● TASK REQUIREMENTS
[a] Answer these questions from the blog post below, one line each:
(i) Which course does the writer expect to be a turning point?
(ii) In which city was the writer born?
(iii) Which languages does the writer say they speak fluently?
[b] Carry on the blog post about starting out in journalism, beginning right after its final sentence.

● TEXT PROVIDED
/---

I’ve named this blog Tree and Root because I expect Journ 4450/Reporting to be a turning point in my education. Up until now, my whole life, and in particular my ‘life as a journalist’, has been all ‘root’. Education. Formative experiences. The little things that have broadened my knowledge base and developed my curiosity and sharpened my writing over the years. Things the world doesn’t see, as crucial and expansive as they are.

This semester, though, marks the turning point. The line seperating practice and preparation with reality is about to be seriously blurred. With some help, some luck and some perserverence, I’ll be covering and publishing my first real stories. This is where the root ends and the tree begins.


But, first, a quick look at the Root. And what better than a review of my beat request essay, to remember where I stood when I stood at the turning point?

The day I decided to go into journalism, I was sitting in the lounge at my residence hall with a stack of twenty books, furiously researching indigenous reindeer herders. I was fascinated by this group, which forms a cultural continuum from the westernmost Siberia, across the vastness of northern Russia and all the way to Finland, Sweden, and Norway– even as climate, ethnic appearance, and languages change slowly but greatly over thousands of barely populated miles. I wanted to go live with these people, to taste reindeer milk, hear shamans sing out the essence of a friend or an inlet, and hear my breath crackle as it freezes in the still arctic air at forty degrees below zero. I wanted to write about them and take pictures of them and show the world how amazing they were. It was a feeling I’d had before and have had many times since – a friend of mine suggested I go into journalism, and things seemed to snap into place.

I was born in Boston but raised almost exclusivelyin Missouri. I spent my childhood eating fruits and leaves in the woods behind my house, catching minnows in clear cold streams and camping in the Ozarks. As I grew up, I raised my eyes to the horizon, but what I was seeking was the same – a sense of place that pulled in all the senses. Nature and travel both near and far have always been my passion. I’m also very interested in languages (I am fluent in Spanish, German, and Norwegian and have also studied Catalan, Japanese, Italian, Finnish and Basque.) I’m interested in cultures and cultural landscapes at all depths – I love photographing picture perfect towns and colourful festivities as well as digging deeper into the roots and fault lines of identity.

\---

● DATA SHOWN
/---

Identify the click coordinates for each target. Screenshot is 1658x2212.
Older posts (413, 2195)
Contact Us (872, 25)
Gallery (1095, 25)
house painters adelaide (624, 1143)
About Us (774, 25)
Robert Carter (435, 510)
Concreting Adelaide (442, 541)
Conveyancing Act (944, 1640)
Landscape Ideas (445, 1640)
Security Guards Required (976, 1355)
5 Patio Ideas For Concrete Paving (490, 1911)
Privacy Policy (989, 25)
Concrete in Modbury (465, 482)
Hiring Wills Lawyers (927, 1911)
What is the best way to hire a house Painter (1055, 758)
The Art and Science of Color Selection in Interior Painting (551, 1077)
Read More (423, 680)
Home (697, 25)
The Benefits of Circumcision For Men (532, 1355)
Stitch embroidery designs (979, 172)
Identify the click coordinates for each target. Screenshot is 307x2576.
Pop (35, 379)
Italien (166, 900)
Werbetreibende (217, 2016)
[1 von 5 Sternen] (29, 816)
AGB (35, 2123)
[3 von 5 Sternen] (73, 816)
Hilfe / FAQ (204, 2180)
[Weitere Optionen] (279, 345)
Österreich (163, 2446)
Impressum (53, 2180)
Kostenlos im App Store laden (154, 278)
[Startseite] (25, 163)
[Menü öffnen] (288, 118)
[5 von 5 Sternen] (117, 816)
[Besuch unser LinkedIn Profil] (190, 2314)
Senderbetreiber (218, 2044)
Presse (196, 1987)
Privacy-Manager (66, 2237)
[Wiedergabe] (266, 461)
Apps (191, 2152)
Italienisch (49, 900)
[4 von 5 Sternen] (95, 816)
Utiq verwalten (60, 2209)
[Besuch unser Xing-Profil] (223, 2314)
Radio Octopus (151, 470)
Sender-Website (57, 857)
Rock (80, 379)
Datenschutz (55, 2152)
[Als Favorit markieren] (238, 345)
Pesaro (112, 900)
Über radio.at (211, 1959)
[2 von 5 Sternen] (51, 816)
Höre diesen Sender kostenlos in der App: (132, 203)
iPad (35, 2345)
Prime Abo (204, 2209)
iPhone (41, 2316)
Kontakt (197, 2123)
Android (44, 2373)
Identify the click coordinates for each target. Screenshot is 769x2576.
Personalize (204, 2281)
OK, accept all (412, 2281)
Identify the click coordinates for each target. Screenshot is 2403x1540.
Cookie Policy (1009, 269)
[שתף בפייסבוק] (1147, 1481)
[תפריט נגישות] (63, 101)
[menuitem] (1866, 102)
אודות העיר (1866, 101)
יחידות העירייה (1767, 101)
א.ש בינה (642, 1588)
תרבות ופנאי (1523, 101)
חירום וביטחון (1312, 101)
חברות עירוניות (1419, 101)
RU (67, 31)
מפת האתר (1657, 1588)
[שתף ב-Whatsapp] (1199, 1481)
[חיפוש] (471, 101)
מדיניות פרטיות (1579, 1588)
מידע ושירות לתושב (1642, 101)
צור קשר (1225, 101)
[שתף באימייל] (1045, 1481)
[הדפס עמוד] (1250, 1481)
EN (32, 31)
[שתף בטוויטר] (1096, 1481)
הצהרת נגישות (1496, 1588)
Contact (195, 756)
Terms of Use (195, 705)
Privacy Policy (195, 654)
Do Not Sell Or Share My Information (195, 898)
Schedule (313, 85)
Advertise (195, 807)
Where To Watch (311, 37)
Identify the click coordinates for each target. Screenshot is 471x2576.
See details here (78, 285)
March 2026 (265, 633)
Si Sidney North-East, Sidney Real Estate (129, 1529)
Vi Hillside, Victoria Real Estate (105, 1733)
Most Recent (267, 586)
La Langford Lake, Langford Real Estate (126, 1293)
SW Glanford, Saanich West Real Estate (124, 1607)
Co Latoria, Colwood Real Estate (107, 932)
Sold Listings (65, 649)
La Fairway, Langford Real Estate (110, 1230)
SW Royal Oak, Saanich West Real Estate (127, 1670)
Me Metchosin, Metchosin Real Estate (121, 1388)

\---

● ANSWERS PROVIDED
[a]
(i) Journ 4450/Reporting
(ii) Boston
(iii) Spanish, German, and Norwegian

[b]
My dream is to be a travel journalist someday. To this end, I attended the travel journalism conference in Kansas City last fall, where I got to meet lots of people in the field and learned a lot about how they interact with the tourism bureaus, restaurant owners, etc. I have spent the last year studying abroad and this semester I am working on the MU Study Abroad blog.  As this niche of journalism doesn’t fit neatly into any of the beats, I feel relatively flexible about my placement. I have almost no interest in sports and am not overly fascinated by government – what intrigues me is what goes on at the personal and cultural levels – portraits of interesting people, feeling out the pulse of a community or subculture, etc. I would love to have the chance to do some photography as well as writing – although the written word is my first focus, in my career I hope to be comfortable with both media.

Next semester I am planning to focus on my studies, as I’ve heard that Reporting isan extremely demanding class. However, I am taking a relatively full courseload as I am working towards a dual degree. There is also a chance I may study abroad next spring, but I can’t imagine how that would effect the fall semester.


I didn’t actually request a beat. With all due respect, I wasn’t super interested in any of the beats offered. Not that I didn’t think they were interesting or worth reporting on, they just weren’t me. But I figured I could get through a semester reporting on just about anything (well, readers might suffer if I was assigned to Sports, but even then I guess I’d give it a go from the human interest and off-the-field perspective!)

For once, my honesty paid off. Or at least, that seems to be the way things are going. I was placed in the Enterprise beat, which means I can basically pick and pursue my own stories, take up whatever falls through the cracks of the other beats. It’s really perfect, and I can’t wait to see where it’s going to take me.